Tata Steel Ltd
(BSE Code: 500470) (CMP: Rs.574.95) (FV: Rs.10) (TGT: Rs.750+)
Established in 1907, Mumbai-based Tata Steel Ltd (TSL) manufactures and distributes steel products. It offers hot-rolled (HR) and cold-rolled (CR) coated steel coils and sheets, precision tubes, tire bead wires, spring wires, and bearings; auto ancillaries for the automotive market; and bearings, galvanized iron wires, agriculture and garden tools, conveyance tubes, fencing, farming and irrigation equipment for the agriculture market. It also provides steel doors and windows, roofing sheets, plumbing pipes, tubes, prefabricated and rooftop houses, water kiosks, modular toilets, office cabins, corrosion-resistance steel, cut and bend bars, PC strands, ground granulated blast furnace slags, etc. In addition, it offers CR, coated, HR, tube, wire rod, ferro chrome and manganese, boiler tube, pipe, ferroshot and metallic products for use in panels and appliances, fabrication and capital goods, furniture, LPG and welding applications as well as process industries such as cement, power and steel in the industrial and general engineering markets. The Usha Martin (UML) acquisition by TSL was a smart move. It was done at 30% discount to greenfield capex cost as the plant has strong backward integration and an attractive long products portfolio in close vicinity to TSL’s facilities. We believe that several operational issues have plagued UML’s operational performance over the years and expect TSL to achieve a much better operational and financial performance from the same asset. We see several synergies and expect EBITDA to improve by Rs.1500-2000/tonne. We also expect TSL to abandon its further inorganic acquisitions efforts given that UML has given the long products exposure it was looking for. Though the acquisition looks pricey on
trailing financials, we believe that it does not represent the potential and hence, an undue attention to the same might be unwarranted.
Despite factoring in the acquisitions of both UML and Bhushan Power & Steel, we expect Net Debt/EBITDA for consolidated operations (excluding its European business) to remain in a comfortable zone of 3.1x (v/s 2.9x at FY18 end) which allays street’s concerns on TSL’s balance sheet getting stretched again. We believe that a much larger asset base of TSL’s domestic business, shifting of European business to JV with ThyssenKrupp and its large cash flows in the current steel cycle will help keep the balance sheet in a healthy position.
TSL currently enjoys strong spreads and cash flows in its domestic business led by strong steel pricing, backward integration benefits and improved conversion cost metrics. The management’s goal of doubling capacity in India over the next 5 years is within reach with the acquisition of 6 MMTPA capacities and KPO phase II expansion of 5 MMTPA. We will keenly look for management views on further participation in inorganic growth but expect it to halt now and hence, expect TSL to not pursue Bhushan Power & Steel now.
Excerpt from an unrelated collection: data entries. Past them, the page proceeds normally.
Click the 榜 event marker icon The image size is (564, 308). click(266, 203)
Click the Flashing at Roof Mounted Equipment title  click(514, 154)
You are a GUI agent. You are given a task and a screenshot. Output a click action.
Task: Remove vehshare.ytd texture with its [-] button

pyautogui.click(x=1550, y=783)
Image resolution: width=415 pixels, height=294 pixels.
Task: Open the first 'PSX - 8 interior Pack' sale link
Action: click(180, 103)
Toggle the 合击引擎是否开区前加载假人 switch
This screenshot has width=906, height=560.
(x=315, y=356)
We see domestic asset acquisitions being value accretive in the medium-to-long term due to attractive product portfolios and strong possibility of material synergies. We also draw comfort on the balance sheet front due to shifting of European operations to JV and strong cash flow generation in the residual business led by low cost domestic operations.
Technical Outlook: The stock looks good on the daily chart for medium-term investment. It has formed a downward channel pattern on the daily chart and a close above Rs.610 with good volumes will push the stock higher. The stock trades below all important moving averages like the 200 DMA level on the daily chart. Start accumulating at this level of Rs.574.95 and on dips to Rs.530 for medium-to-long term investment and a possible price target of Rs.750+ in the next 12 months.